◆ **Rows on where targets show up**:
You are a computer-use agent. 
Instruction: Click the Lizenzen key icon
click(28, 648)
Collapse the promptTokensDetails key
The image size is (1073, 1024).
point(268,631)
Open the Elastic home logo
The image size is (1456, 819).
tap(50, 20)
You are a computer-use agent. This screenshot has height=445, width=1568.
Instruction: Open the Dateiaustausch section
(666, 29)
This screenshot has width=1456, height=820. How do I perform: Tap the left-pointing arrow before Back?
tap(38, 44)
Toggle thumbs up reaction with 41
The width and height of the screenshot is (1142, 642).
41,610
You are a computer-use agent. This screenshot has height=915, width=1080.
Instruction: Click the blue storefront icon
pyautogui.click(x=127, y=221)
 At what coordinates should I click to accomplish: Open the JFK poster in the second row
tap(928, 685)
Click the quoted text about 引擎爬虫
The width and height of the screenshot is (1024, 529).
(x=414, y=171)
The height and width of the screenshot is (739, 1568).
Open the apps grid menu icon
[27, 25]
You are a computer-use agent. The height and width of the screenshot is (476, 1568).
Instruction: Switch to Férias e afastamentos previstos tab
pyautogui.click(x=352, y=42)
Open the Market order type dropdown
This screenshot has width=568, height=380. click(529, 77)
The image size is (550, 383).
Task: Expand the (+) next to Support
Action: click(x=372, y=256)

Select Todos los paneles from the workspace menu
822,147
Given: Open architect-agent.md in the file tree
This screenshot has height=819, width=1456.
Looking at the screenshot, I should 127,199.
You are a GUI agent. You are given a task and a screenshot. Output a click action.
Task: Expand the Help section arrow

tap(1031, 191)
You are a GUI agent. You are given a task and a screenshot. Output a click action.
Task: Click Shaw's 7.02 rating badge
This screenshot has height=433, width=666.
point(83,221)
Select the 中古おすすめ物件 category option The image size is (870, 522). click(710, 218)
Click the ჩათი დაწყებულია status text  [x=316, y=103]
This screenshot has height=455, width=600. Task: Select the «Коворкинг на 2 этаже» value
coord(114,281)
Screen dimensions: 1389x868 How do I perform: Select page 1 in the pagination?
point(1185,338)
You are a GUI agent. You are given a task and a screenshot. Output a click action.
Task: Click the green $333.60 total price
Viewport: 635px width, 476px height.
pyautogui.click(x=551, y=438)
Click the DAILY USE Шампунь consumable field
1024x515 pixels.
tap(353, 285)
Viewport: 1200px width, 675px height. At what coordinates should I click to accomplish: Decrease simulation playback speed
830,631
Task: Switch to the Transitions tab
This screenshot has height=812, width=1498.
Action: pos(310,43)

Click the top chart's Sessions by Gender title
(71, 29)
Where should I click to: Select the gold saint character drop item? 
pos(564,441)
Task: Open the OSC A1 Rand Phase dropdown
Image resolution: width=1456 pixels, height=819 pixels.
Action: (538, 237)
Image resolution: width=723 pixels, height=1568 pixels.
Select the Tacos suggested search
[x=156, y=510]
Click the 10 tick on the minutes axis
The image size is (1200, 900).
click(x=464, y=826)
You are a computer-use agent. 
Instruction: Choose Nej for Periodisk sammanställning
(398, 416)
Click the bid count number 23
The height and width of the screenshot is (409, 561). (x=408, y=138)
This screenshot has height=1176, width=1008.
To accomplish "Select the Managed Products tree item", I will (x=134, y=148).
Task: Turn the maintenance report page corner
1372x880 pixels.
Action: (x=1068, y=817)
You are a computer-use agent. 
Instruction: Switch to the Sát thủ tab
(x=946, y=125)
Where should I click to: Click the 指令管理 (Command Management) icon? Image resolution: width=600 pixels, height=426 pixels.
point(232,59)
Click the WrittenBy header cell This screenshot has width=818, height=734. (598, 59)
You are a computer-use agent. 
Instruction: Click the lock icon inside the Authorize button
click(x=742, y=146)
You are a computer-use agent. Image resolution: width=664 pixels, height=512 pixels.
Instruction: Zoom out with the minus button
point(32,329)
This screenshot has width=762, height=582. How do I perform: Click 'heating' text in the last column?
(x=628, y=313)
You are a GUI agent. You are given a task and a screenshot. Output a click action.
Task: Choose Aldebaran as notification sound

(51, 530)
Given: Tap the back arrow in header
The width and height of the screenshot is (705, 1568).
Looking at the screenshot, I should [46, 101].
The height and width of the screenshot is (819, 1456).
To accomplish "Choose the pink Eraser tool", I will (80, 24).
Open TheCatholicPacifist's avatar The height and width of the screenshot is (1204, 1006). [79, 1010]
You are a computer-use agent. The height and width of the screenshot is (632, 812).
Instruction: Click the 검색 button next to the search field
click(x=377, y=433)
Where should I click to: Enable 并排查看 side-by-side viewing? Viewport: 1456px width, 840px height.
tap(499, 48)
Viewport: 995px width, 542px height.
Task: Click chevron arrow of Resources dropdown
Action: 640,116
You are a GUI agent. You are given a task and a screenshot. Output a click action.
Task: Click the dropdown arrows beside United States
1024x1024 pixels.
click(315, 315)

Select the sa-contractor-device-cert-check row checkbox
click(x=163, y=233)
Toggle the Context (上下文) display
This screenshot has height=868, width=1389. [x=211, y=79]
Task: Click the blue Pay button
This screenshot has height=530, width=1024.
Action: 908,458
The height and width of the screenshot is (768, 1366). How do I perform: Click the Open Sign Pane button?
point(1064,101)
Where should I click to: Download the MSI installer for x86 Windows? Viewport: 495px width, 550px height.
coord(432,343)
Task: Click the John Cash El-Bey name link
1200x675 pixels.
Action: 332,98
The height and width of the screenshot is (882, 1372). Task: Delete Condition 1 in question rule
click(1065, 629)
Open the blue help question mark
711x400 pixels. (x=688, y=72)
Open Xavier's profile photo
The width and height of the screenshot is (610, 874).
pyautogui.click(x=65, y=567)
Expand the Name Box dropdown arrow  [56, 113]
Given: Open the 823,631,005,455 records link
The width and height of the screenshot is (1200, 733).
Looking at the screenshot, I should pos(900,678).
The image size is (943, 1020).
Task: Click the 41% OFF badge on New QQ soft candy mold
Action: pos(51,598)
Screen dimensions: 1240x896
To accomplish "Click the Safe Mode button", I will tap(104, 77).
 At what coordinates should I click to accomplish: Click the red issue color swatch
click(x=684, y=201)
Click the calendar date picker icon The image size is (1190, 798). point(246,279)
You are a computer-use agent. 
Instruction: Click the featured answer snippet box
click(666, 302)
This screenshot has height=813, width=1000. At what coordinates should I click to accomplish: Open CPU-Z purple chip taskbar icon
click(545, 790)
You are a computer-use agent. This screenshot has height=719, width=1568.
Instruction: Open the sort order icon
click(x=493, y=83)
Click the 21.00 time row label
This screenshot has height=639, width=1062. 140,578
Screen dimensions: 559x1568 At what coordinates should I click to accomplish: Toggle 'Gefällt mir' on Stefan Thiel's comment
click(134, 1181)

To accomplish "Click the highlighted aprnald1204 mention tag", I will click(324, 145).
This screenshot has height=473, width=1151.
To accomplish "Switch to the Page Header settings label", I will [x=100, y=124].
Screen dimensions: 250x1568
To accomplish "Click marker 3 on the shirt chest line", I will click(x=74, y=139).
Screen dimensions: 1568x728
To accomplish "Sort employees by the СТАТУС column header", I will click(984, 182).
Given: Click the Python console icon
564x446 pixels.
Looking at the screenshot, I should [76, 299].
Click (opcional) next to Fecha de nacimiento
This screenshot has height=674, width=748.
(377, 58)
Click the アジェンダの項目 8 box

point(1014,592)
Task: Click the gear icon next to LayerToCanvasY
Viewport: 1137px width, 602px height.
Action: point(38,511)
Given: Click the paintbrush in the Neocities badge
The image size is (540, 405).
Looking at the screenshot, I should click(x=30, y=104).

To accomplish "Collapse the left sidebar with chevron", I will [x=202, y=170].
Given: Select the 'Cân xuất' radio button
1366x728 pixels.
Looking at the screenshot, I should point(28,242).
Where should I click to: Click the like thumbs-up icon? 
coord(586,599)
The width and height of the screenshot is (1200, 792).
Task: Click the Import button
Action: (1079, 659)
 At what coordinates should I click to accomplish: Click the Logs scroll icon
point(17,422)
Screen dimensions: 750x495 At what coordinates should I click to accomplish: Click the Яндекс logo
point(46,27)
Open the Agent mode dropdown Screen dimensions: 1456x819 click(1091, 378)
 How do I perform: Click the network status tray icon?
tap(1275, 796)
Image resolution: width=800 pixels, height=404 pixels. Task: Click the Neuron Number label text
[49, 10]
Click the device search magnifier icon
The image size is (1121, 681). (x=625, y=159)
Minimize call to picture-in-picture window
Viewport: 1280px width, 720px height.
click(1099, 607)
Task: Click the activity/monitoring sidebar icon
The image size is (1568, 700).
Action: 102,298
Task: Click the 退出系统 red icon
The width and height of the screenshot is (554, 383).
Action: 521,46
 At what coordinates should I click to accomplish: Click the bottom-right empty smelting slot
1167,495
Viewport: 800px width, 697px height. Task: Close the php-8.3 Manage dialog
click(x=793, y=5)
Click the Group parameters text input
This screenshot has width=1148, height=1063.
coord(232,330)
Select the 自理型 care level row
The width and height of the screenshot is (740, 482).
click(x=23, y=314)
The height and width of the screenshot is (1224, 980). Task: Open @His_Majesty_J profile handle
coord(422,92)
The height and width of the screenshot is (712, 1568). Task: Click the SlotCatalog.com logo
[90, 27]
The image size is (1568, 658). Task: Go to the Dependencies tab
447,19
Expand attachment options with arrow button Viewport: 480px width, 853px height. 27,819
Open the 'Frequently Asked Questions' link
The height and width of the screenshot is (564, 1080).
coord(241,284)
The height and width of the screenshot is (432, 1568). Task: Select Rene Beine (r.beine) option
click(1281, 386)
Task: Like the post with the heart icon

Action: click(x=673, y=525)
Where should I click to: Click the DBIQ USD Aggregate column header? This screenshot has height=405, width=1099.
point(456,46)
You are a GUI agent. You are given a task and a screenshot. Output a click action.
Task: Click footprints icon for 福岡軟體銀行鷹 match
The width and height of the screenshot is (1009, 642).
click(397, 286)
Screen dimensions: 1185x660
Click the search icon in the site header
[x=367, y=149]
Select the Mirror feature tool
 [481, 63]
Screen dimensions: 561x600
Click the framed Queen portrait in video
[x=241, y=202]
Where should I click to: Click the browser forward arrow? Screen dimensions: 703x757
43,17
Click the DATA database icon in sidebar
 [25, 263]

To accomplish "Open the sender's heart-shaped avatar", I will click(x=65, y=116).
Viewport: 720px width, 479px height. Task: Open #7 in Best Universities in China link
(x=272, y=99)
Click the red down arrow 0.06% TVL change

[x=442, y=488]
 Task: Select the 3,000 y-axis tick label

◆ **SHORT TASK**: Substitute "magnifying glass icon" for "search icon" in the data between the lines holding "Screen dimensions: 1185x660" and "[x=241, y=202]", inclusive. Return only those lines, with everything else left unchanged.

◆ **RESULT OF THE EXERCISE**:
Screen dimensions: 1185x660
Click the magnifying glass icon in the site header
[x=367, y=149]
Select the Mirror feature tool
 [481, 63]
Screen dimensions: 561x600
Click the framed Queen portrait in video
[x=241, y=202]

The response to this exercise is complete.